Nato expansion set to top agenda as Blinken meets new Turkish foreign minister Fidan in London

Nato expansion set to top agenda as Blinken meets new Turkish foreign minister Fidan in London
Former head of Turkey's intelligence services Hakan Fidan, right, has succeeded Mevlut Cavusoglu, left, as Turkish foreign minister. / kremlin.ru
By bne IntelIiNews June 19, 2023

US Secretary of State Antony Blinken will reportedly meet with newly appointed Turkish Foreign Minister Hakan Fidan in London on the sidelines of a June 21-22 Ukraine recovery conference.

Al-Monitor on June 19 reported diplomatic sources as confirming the meeting and saying that the top agenda item would be Turkey’s continued objections to Sweden’s accession to Nato. The sources declined to comment on who requested the meeting.

Blinken pressed Fidan, Turkey’s former spymaster, on Sweden’s bid to join Nato in a call made to congratulate him on his appointment on June 8.

The hypothetical scenario in which Turkey removes its veto on Sweden’s application to join Nato after the US Congress sets aside its objections to Ankara acquiring F-16 fighter jets remains under discussion among analysts.

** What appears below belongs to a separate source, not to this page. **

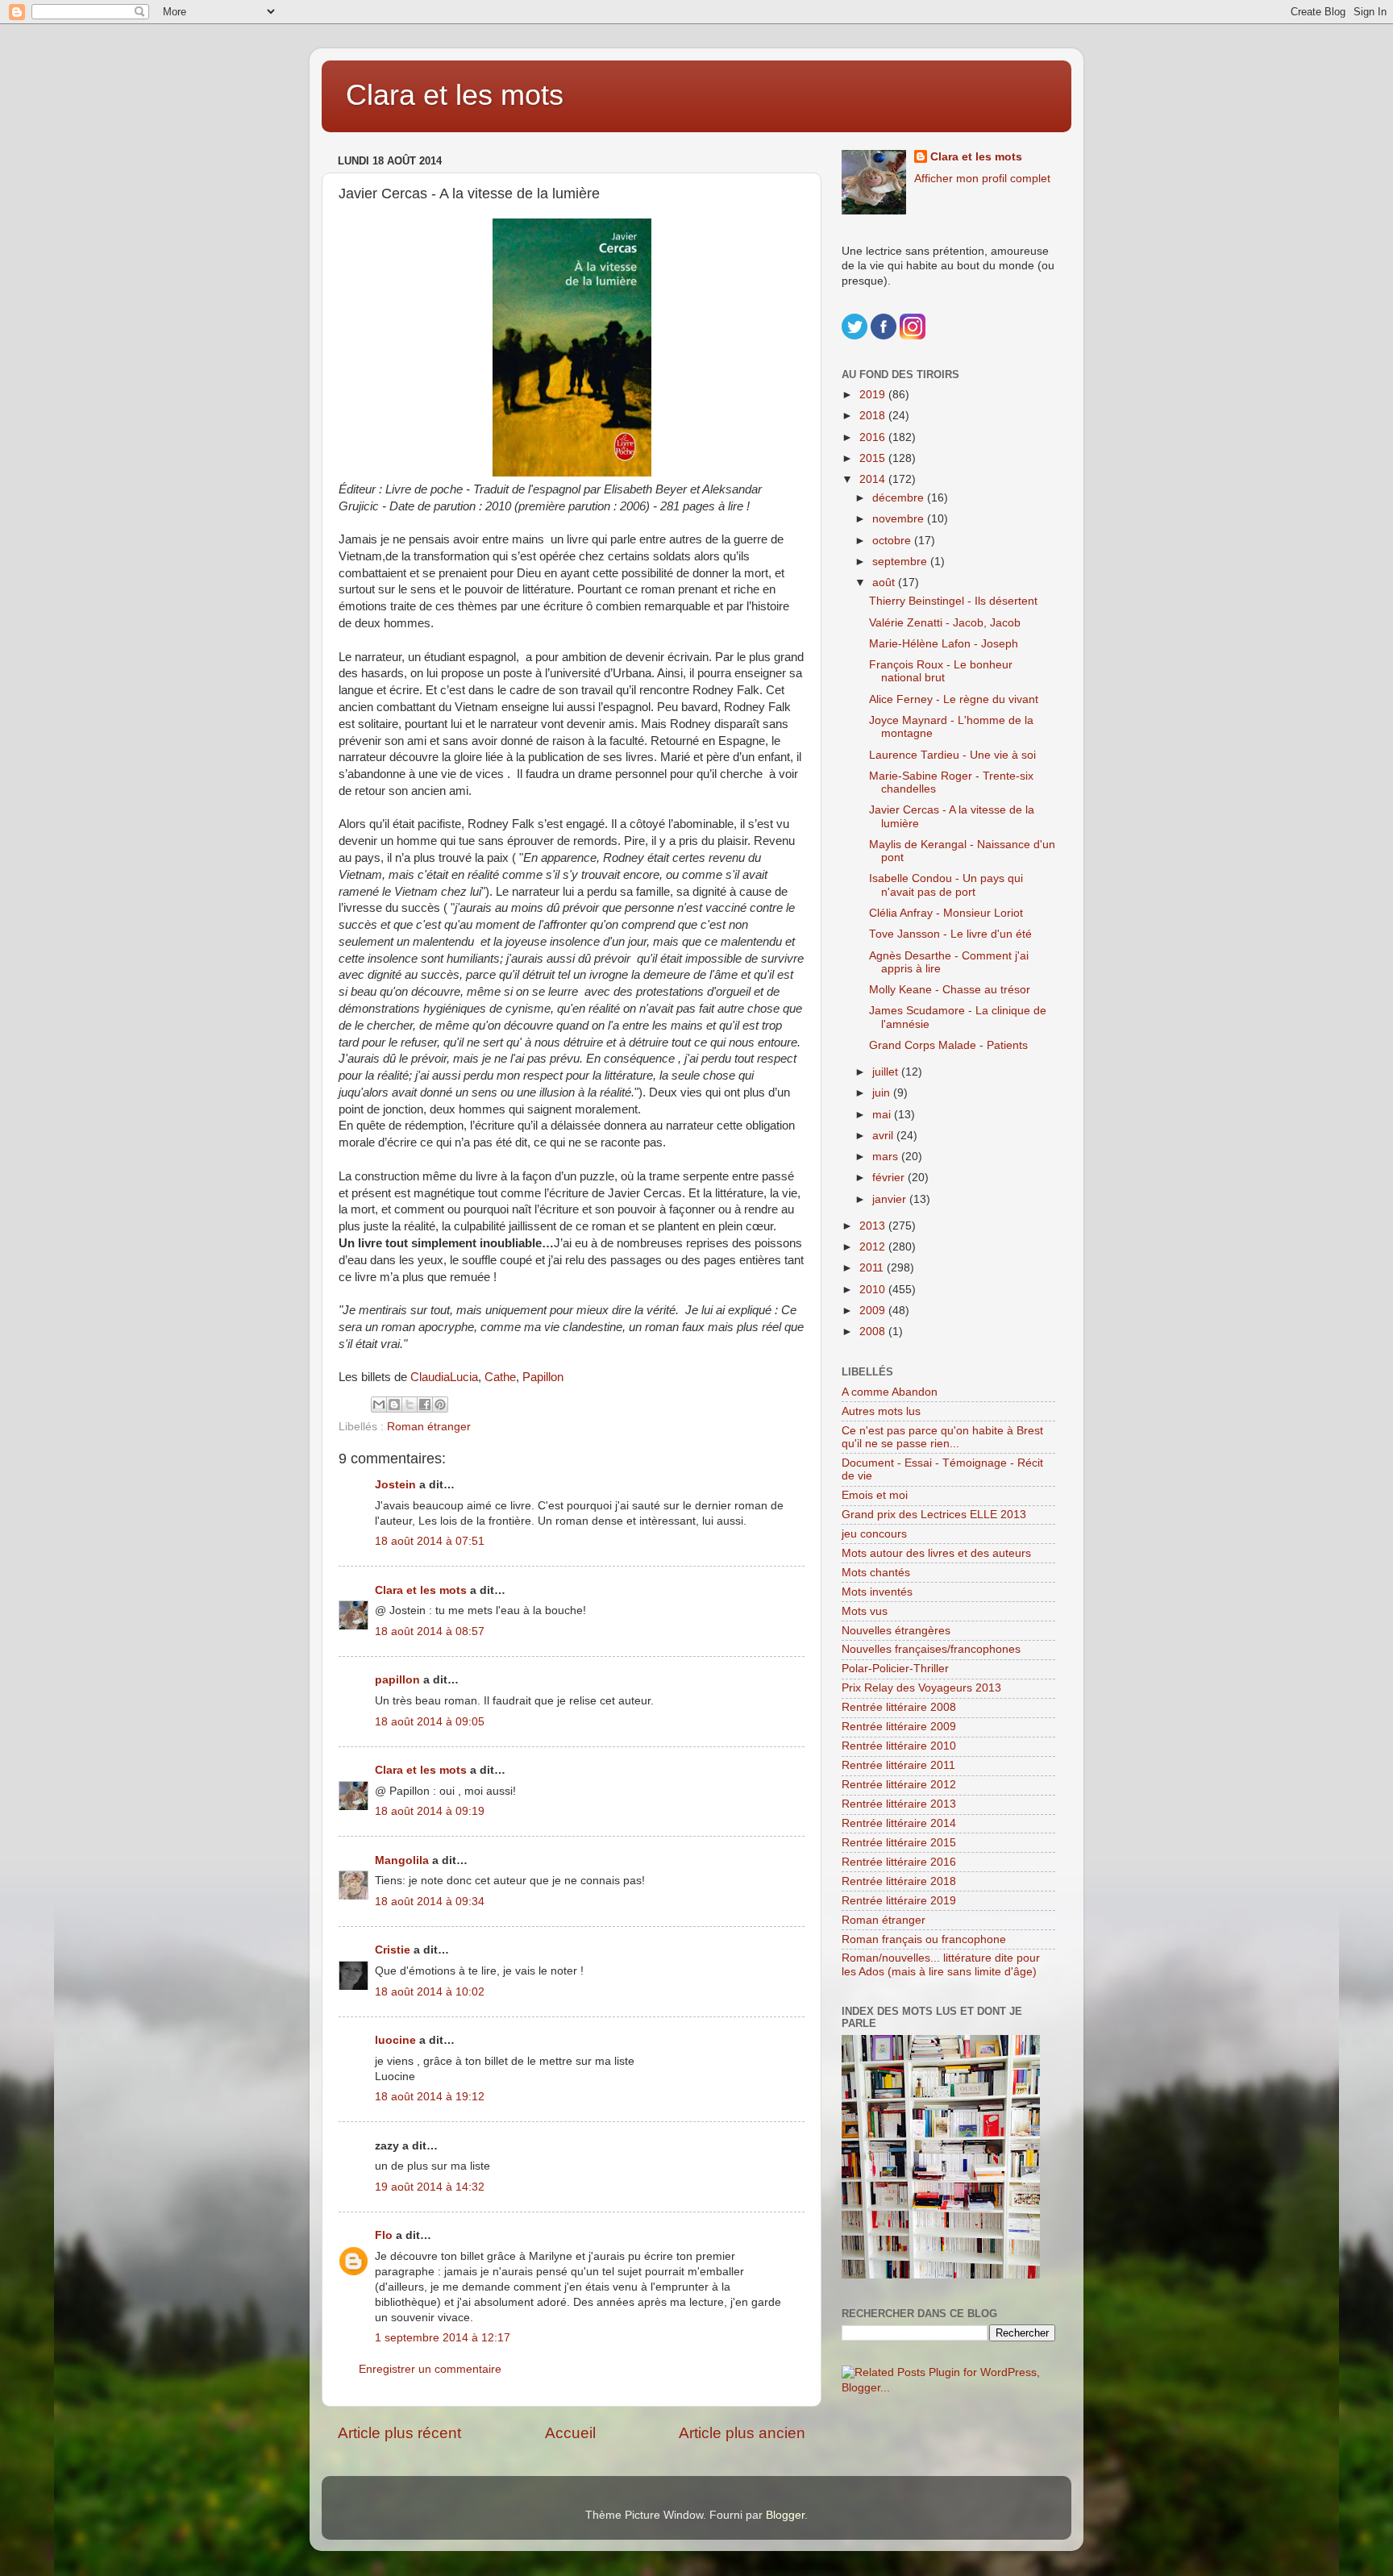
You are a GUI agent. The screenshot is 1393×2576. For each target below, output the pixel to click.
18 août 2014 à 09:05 (429, 1722)
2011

Turkey remains opposed to the Swedish bid to join the transatlantic defence bloc on the basis that Sweden is harbouring members, recruiters and fundraisers of groups it describes as “terrorist”, including the Kurdistan Workers’ Party (PKK), the Syrian Kurdish Democratic Unity Party (PYD)—a US ally in the anti-Islamic State coalition in Syria—and the so-called Fethullah Terrorist Organisation (FETO), which Ankara accuses of masterminding the 2016 coup attempt against President Recep Tayyip Erdogan.

Erdogan last week reiterated that he finds Stockholm’s efforts at addressing Turkey’s concerns over the groups unsatisfactory. That’s despite Stockholm introducing a new counterterrorism law, amending its constitution and cutting off its aid to the PYD. Erdogan wants more, including a crackdown on demonstrations against his regime in Sweden and more action on extraditions, though on the latter point the Swedes point out they have an independent judiciary, which cannot be given instructions one way or the other on extraditions. The state of the Turkish judicial system is, meanwhile, an impediment when it comes to the Turks attempting to have individuals extradited.

Paul Levin, director of the Stockholm University Institute for Turkish Studies, was on June 18 quoted by Al-Monitor as saying that the prospects of Sweden joining the alliance before the annual Nato summit on July 11-12 in Lithuanian capital Vilnius are dim, saying: “The chances of a Swedish membership by Vilnius just got a lot smaller with Erdogan’s recent statement. Sweden is unlikely to change its long tradition of liberal freedom of speech protections.

“So my guess is that it is now largely a question of whether negotiations over F-16s between Ankara and the US Congress can reach a successful conclusion. Congress wants Turkey to ratify Sweden’s Nato membership before approving the sales. Ankara wants the jets before letting Sweden in.”

Turkey is unable to obtain F-35 fighter jets from the US because the US threw Ankara out of the F-35 programme after Erdogan went ahead and bought S-400 advanced missile defence systems from the Kremlin. Under pressure to maintain and upgrade the Turkish air force fleet, Turkey in late 2021 then announced its intention to use the $1.4bn Turkey gave to the US for ordered F-35s to instead purchase upgraded models of F-16s.

Congress subsequently added Turkey’s approval of Sweden’s Nato bid as a condition for the F-16 sale.

The Turkish side regard that precondition as unacceptable.